Varlık Da, Yokluk Da İnsanlar İçin.
O gün annemi ziyarete gitmiştim. Annem 80’ li yaşlarda ve felçli bir kadındı. Onun bakımını 3 kız kardeş paylaşmıştık. Her birimizin evinde üçer ay kalıyordu. Şimdi sıra ortanca kardeşimdeydi ve biz de her gün ziyaretine gidip, bazı ihtiyaçlarını gidermekte kardeşime yardım ediyorduk.
Acelem Vardı!
Akşam olmak üzereydi, ve evde de akşam yemeği hazırlamam lazımdı. Yolum Çarşamba pazarına düşmüştü. Pazarı başından başlayarak taramaya başladım. Canım o gün sebze çekmiyordu. Nihayet bir balık tezgâhının önünde durdum. Tezgâh koca lambalarla aydınlatılmış, balıklarsa ışığın altıda pırıl, pırıl parlıyordu. Fiyatlarsa evlere şenlik, adeta el yakıyordu. Hele Kalkan balıkları sadece bakmalıktı. Almak ne mümkün, biraz seyrettim ve sonunda çinekop almaya karar vererek satıcıya yöneldim. Tam sipariş verecektim ki yaşlı bir amcanın hayretle bana baktığını hissettim. Belli ki oldukça şaşkındı ve bir şeyler söylemek için yutkunup duruyordu. Neyse uzatmıyalım, ben tekrar satıcıya dönüp siparişimi verdim. Lakin yaşlı amca dayanamayıp yanıma geldi ve mahcup bir ses tonuyla;
Unutursak Hatırlatanlar Olur.
-Kızım, bu kadar pahallı yiyecekleri nasıl alabiliyorsunuz. Bu parayla insan bir hafta yemek yapar. Demez mi ?

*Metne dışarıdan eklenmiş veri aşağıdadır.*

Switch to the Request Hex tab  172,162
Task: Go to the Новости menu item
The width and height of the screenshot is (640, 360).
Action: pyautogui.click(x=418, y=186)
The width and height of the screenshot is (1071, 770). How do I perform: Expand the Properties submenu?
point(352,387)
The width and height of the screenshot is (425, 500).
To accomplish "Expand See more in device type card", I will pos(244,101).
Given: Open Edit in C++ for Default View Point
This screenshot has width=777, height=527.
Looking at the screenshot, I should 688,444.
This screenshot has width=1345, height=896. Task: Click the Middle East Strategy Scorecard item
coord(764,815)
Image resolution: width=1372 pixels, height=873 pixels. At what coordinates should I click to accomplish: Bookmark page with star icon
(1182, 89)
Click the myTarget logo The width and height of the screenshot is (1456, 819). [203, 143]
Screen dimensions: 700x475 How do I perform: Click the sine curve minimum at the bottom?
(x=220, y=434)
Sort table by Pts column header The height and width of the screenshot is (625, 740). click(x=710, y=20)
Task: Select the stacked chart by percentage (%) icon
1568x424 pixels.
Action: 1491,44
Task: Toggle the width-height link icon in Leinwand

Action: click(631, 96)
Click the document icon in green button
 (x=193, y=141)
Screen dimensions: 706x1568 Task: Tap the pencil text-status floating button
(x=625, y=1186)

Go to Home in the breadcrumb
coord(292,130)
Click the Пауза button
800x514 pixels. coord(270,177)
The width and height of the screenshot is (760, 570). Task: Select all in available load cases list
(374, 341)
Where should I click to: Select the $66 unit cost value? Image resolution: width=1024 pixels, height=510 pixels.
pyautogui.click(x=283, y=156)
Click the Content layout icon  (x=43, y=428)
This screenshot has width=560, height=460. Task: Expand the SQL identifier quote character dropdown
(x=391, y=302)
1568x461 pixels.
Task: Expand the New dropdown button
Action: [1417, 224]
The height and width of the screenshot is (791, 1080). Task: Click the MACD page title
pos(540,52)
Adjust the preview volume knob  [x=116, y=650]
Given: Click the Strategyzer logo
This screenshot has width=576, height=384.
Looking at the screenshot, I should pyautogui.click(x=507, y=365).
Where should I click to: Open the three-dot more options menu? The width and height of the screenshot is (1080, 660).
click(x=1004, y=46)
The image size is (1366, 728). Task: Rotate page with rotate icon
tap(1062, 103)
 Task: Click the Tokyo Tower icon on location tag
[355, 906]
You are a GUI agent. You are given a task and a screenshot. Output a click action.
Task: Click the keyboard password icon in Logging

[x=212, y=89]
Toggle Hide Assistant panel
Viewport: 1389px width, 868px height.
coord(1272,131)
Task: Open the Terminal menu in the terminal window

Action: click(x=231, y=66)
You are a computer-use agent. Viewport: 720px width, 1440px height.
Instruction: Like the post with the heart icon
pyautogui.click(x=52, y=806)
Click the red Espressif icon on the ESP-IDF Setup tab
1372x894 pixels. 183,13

O anda benim zihnimde “bir taraftan aklımın takılı kaldığı kalkan balıkları, bir taraftan da işi ucuza kapatmış olmanın sevinci geçiyordu” düşüncem, yaşlı amcanın sorusu ile bilmem kaç parçaya bölünüverdi birden, yüksekten atılan borcamlar gibi etrafa dağıldı. Bu sefer yutkunmak sırası bana gelmişti.
Başa, Geç Gelen Akıl!
Çinekopları aldım, ödemesini yaptım ve balık torbasını yaşlı amcanın eline sıkıştırıp koşar adımlarla evin yolunu tuttum. Yaşlı amca arkamdan koşarak bana yetişmeye çalışıyordu ama tabii ki yorgun ayakları çaresizce onu balıkçının önüne çivilemişti bile.
Önemli Olan Tokatı Yemeden Düşünebilmektir.
Eve gelince doğru mutfağa koştum. Bir gün önce ısladığım kuru fasulyeleri pişirip sofraya koydum. İçim biraz olsun rahatlamış fakat aklım halâ yaşlı amcada kalmıştı. Ve kimbilir çocuklarımızın beğenmeyip ellerinin tersiyle ittikleri yemeklerin özlemini çeken kaç çocuk vardı çevremizde ve biz onları hiç tanımıyorduk bile.